Due to its presence as an obvious mass, the tumor can be found easily by imaging studies. Trans-abdominal ultrasonography (TAUS), computed tomography (CT), positron emission tomography and computed tomography (PET/CT), magnetic resonance imaging (MRI), angiography, and endoscopic ultrasonography (EUS) were all effective in diagnosing the PLMS, but there are no specific imaging features [7]. PLMS appears as a heterogeneous, hypervascular mass on CT scan. As the tumor volume increases, hemorrhagic, necrotic, and cystic changes can be observed [5, 8]. Tumors with cystic lesions can be confused with pseudocysts of the pancreas [6, 9]. PLMS appears as a high incidence of distant metastasis and regional invasion with rare lymphatic involvement, which could be the key point to differential diagnosis. It is difficult to do preoperative qualitative diagnosis by non-invasive diagnostic method.

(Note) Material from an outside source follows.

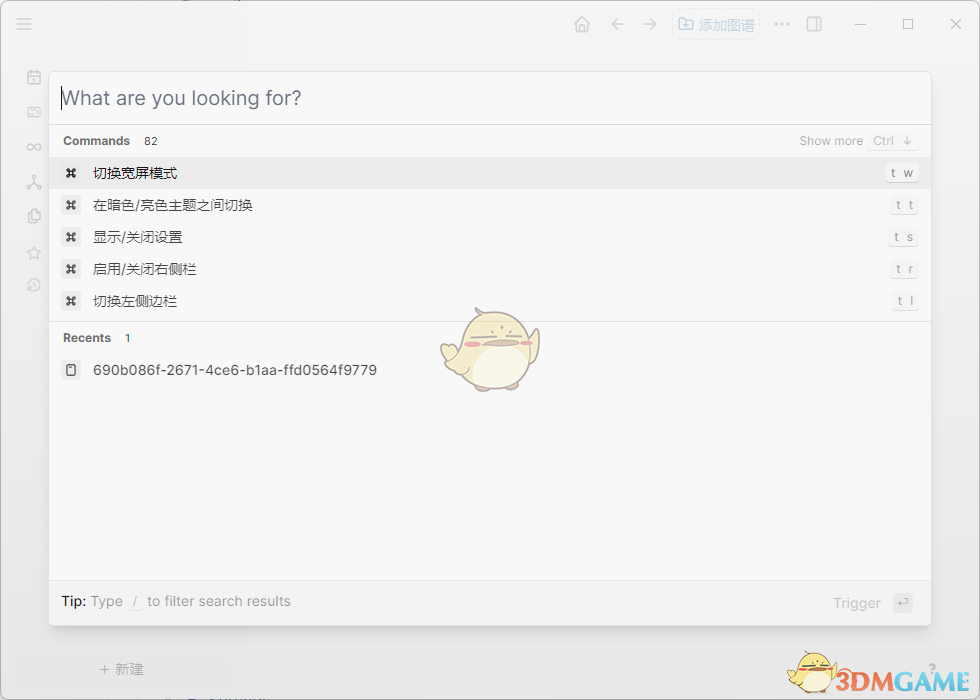Click the back navigation arrow

tap(618, 23)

CT or US guided fine-needle aspiration biopsy (FNAB) is an alternative diagnostic method for PLMS. Three of four cases showed a definite diagnosis through US-guided FNAB reported in literature [3].

The accurate diagnosis of PLMS depends mainly on the histological examinations and immunohistochemical staining. Histologically, PLMS showed well-formed fascicles of spindle cells with blunt-ended nuclei intersecting at vertical angles, varying degrees of pleomorphism, and a substantial number of mitosis [10, 11]. However, it is difficult to histologically differentiate PLMS from inflammatory myofibroblastic tumors and non-myogenic spindle cell sarcomas, namely fibrosarcomas, malignant fibrous histiocytomas, and malignant peripheral nerve sheath tumors [10]. Therefore, an immunohistochemical staining is crucial for an accurate diagnosis. Immunohistochemical examinations have an important value in evaluating spindle cell tumors which were supposed to be of smooth muscle origin. These tumors are positive for muscle markers (such as α-smooth muscle actin, MSA, and desmin), with negative expression of epithelial (such as cytokeratin, EMA, and CEA) and neural (such as S100 protein) markers [10].

PLMS is an aggressive tumor. In the present systematic review, 25% of patients had distant metastasis and 19% of patients had adjacent organs/vessels invasion at the time of diagnosis. Lymph node metastasis was not common which was documented only in one patient (1.5%). This feature helps us to differentiate PLMS from other pancreatic malignant tumors and more surgeons prefer to perform a local radical resection rather than extensive node dissection based on this feature. Gender may be related to the degree of malignancy. Men seemingly had a higher incidence of metastasis and regional invasion than women (P = 0.082).

Survival analysis showed that median survival time of PLMS was 48 months. The overall 1-, 3-, 5-, and 10-year survival rates were 66.6%, 51.2%, 43.9%, and 29.3%, respectively. From univariate analysis, we showed that age ≥55 years, distant metastasis (yes), adjacent organs/vessels invasion (yes), and radical resection (no) were the potential adverse prognostic factors of PLMS. Multivariate analysis indicated that non-radical resection was the independent adverse prognostic factor. Radical resection was associated with prolonged overall survival time. Adjacent organs/vessels invasion (yes) might be another independent adverse prognostic factor, but statistical difference was not observed (P = 0.071). Although the dimension of tumors is an important indicator with regard to resectability, large tumor size was not an effective predictor of adverse prognosis in the current study. Mitotic counts >10 mitoses per 10 high-powered fields (HPFs) was reported as another adverse predictor [10]. Since data of this retrospective study extracted from the literature were not in detail, a comprehensive prognosis analysis could not be performed.

Conclusion

PLMS is a very rare malignant tumor of the pancreas. Clinical features and imaging examinations are no specific. The accurate diagnosis of PLMS depends on histological examinations and immunohistochemical staining. PLMS is an aggressive tumor with poor prognosis. Radical resection can prolong survival time of the patient.